**TEXTE RETENU:**
Kenya: les organisations d'employeurs prennent l'initiative d'établir des liens entre le secteur informel et des entreprises du secteur formel au Kenya
Le secteur informel représente presque 18 pour cent du produit intérieur brut du Kenya et 90 pour cent de toutes les entreprises du pays. En 2001, ce secteur occupait 4,1 millions de personnes et ce nombre s'accroît. Par le passé, les petites entreprises étaient considérées comme des concurrentes par les plus grandes; cependant, le gouvernement du Kenya et la Fédération des employeurs du Kenya (FKE) sont désormais favorables à l'établissement de liens entre l'économie formelle et l'économie informelle, car ils y voient une chance de créer une situation qui bénéficie à la fois aux deux secteurs.
NAIROBI, Kenya - En swahili, Jua Kali signifie soleil implacable. C'est aussi le nom qui a été donné au secteur informel au Kenya, à savoir les milliers de petits ateliers et boutiques dont les tenanciers réparent ou fabriquent des récipients, des ustensiles de cuisine, des pièces détachées d'automobile et toutes sortes d'objets artisanaux, sous un soleil brûlant, chaque jour de leur vie.
Non seulement ils souffrent de la chaleur, mais ils accomplissent un travail difficile, souvent dans des conditions qui ne sont ni sûres ni réglementées. "Nous avons beaucoup de problèmes ici; nous manquons d'espace et sommes entassés les uns sur les autres. Lorsque l'on pénètre dans ces baraques, on a peur d'y rester et de travailler à l'intérieur…", déclare un des travailleurs de Jua Kali, Martin Aloo.
La Fédération des employeurs du Kenya a commencé de s'intéresser aux activités informelles à petite échelle en 1989. A ce moment-là, le chômage augmentait dans le pays à cause des réductions d'emplois qui frappaient le secteur privé formel. L'emploi formel est tombé de 42 pour cent en 1985 à 19 pour cent en 1998. C'est alors que la Fédération des employeurs du Kenya a réexaminé ses travaux, avec le soutien de l'OIT, et conformément à la politique du gouvernement du Kenya en faveur du développement des petites et moyennes entreprises, mise en place au début de 2004.

**TRAVAIL DEMANDÉ:**
A: Traduisez en anglais la phrase suivante, tirée du texte sur le secteur informel au Kenya : « En swahili, Jua Kali signifie soleil implacable. »
B: Restituez à l'identique, dans le texte sur le secteur informel au Kenya, tout ce qui va de « Non seulement ils » jusqu'à « Kali, Martin Aloo. ».

**DONNÉES SOURCES:**
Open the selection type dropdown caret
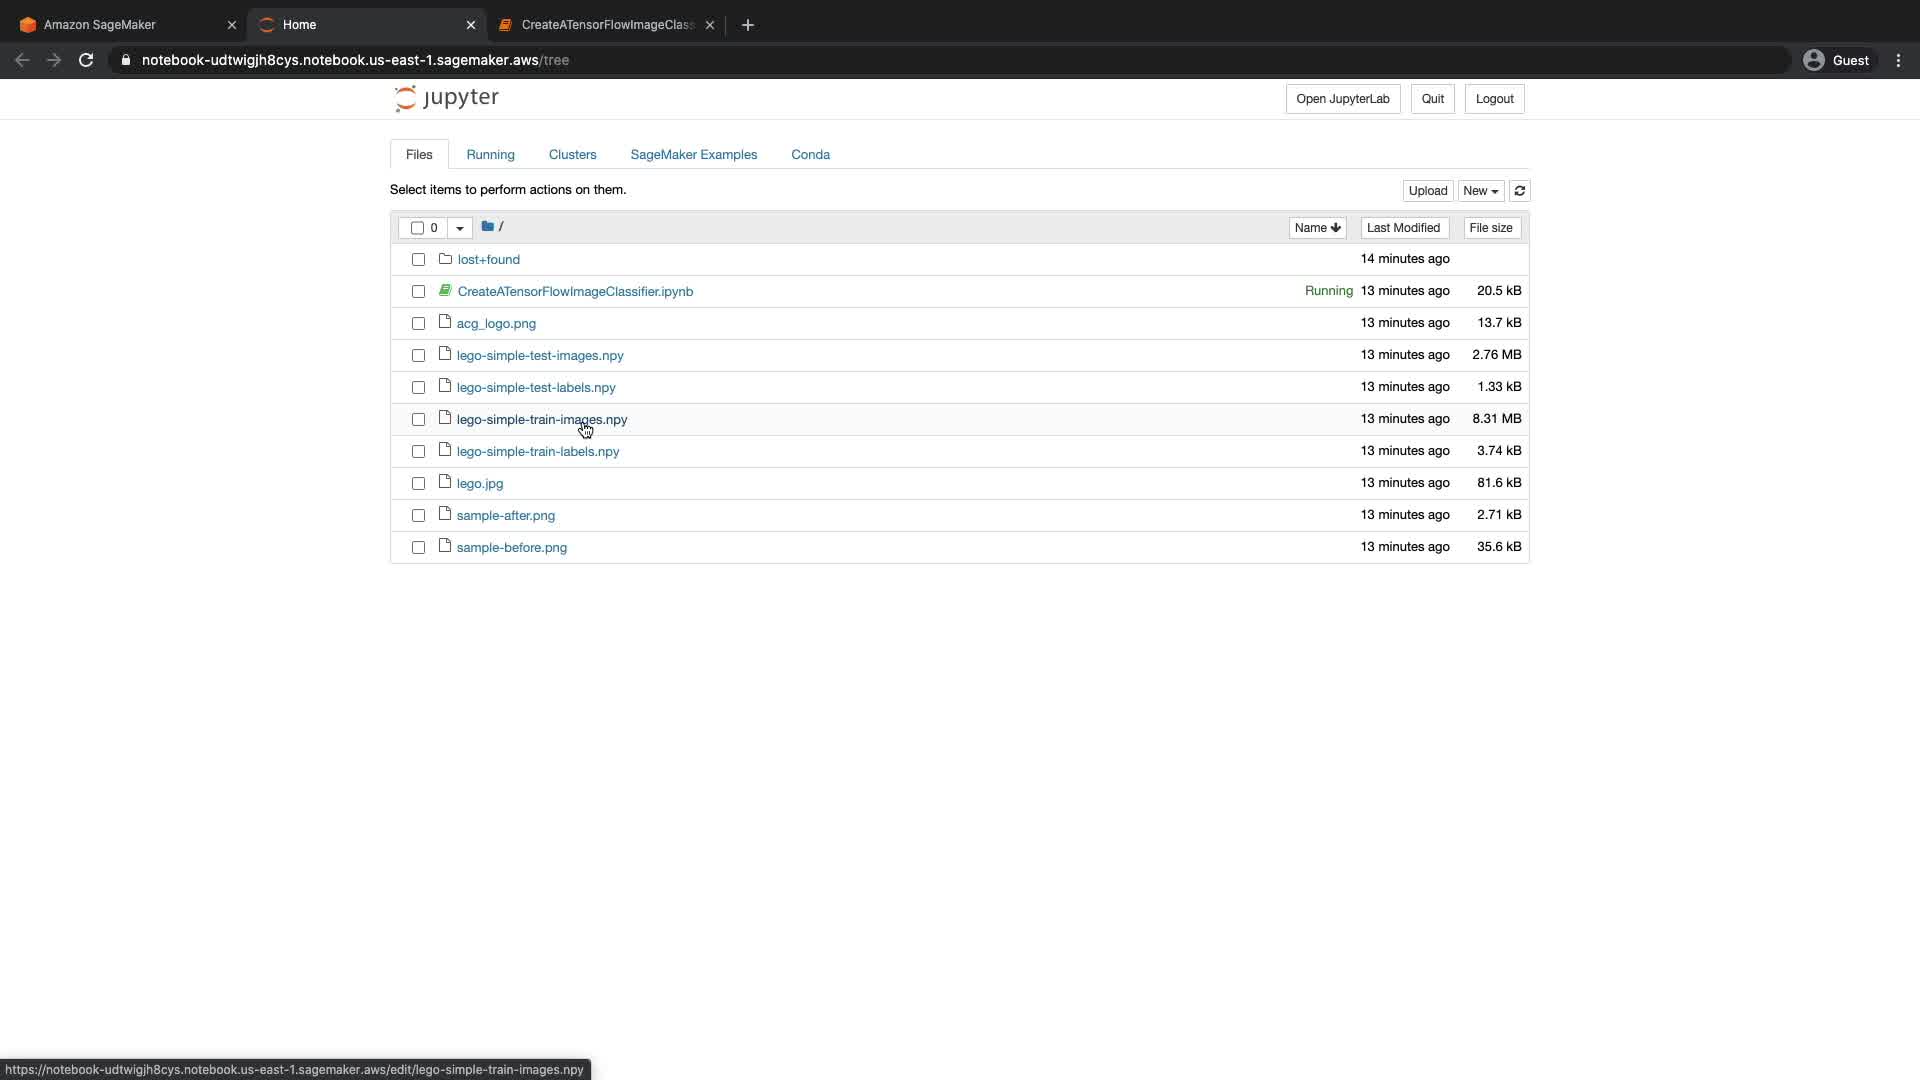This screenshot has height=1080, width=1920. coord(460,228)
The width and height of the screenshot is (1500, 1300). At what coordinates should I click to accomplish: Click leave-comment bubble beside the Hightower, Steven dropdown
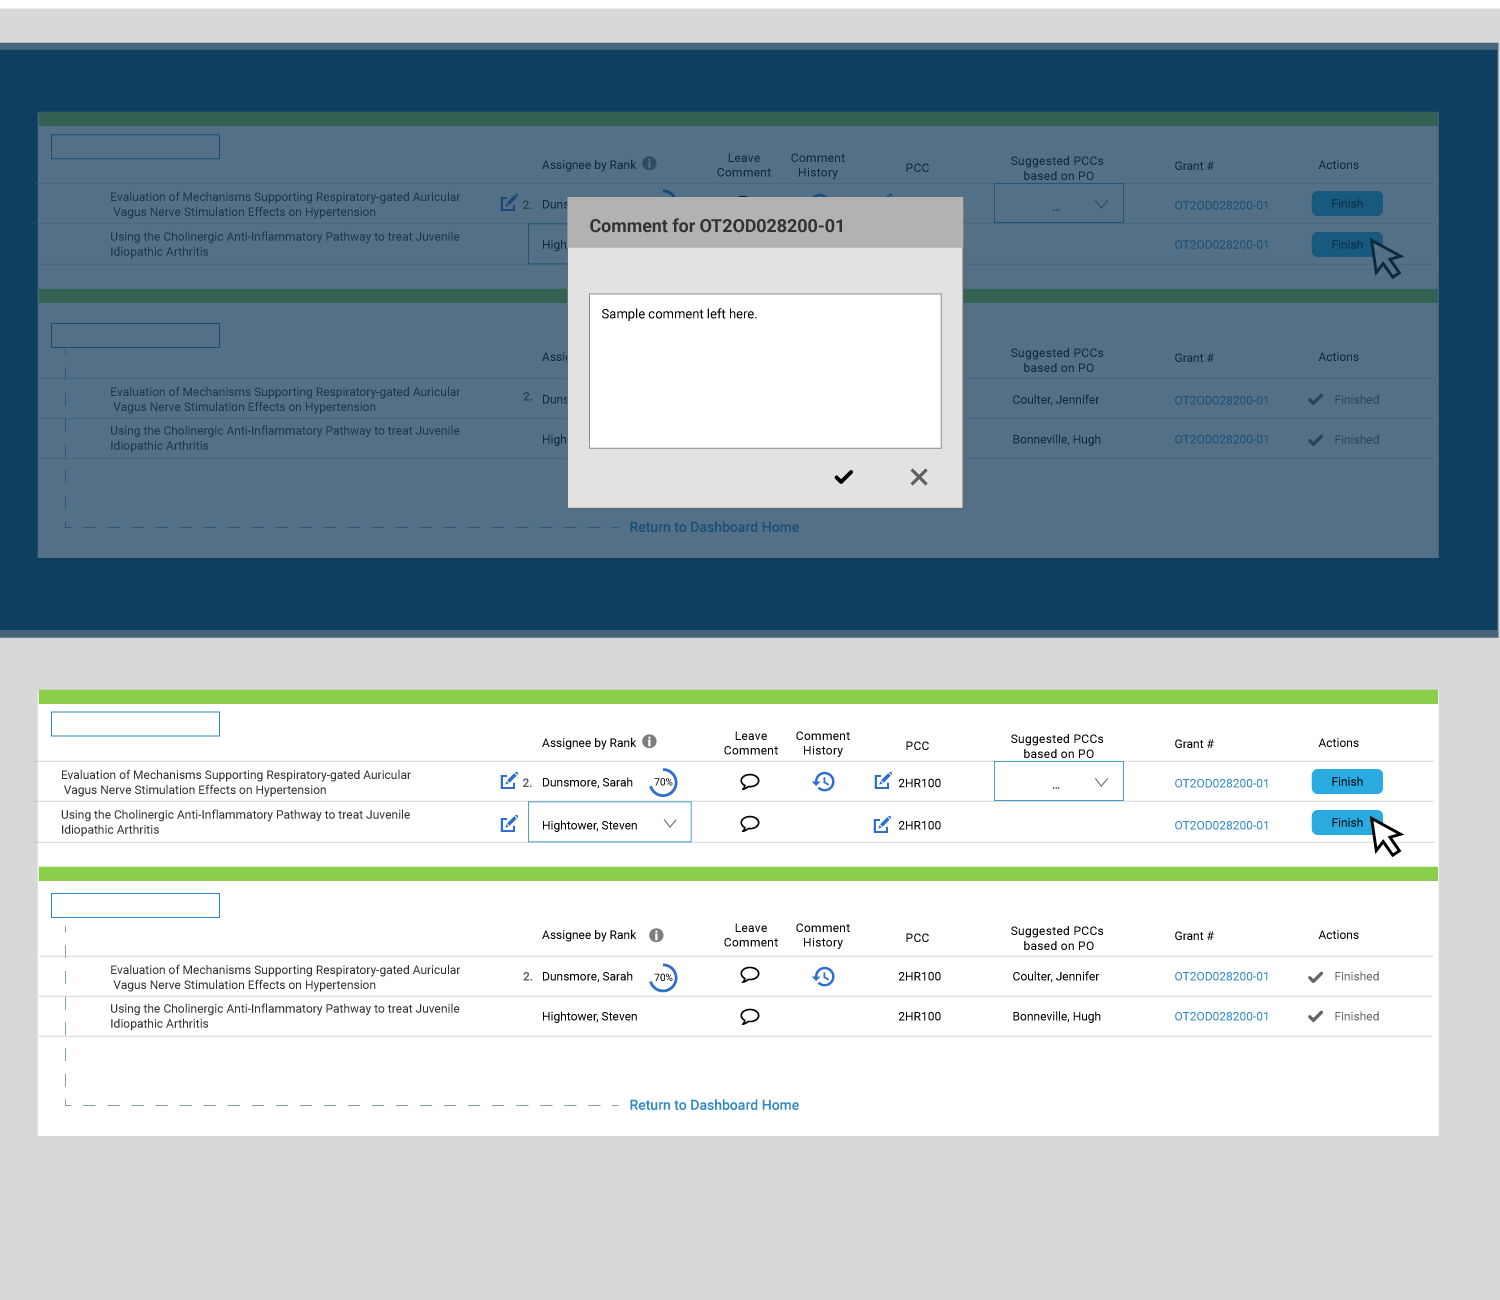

**RÉPONSES ATTENDUES:**
A: In Swahili, Jua Kali means relentless sun.

B:
Non seulement ils souffrent de la chaleur, mais ils accomplissent un travail difficile, souvent dans des conditions qui ne sont ni sûres ni réglementées. "Nous avons beaucoup de problèmes ici; nous manquons d'espace et sommes entassés les uns sur les autres. Lorsque l'on pénètre dans ces baraques, on a peur d'y rester et de travailler à l'intérieur…", déclare un des travailleurs de Jua Kali, Martin Aloo.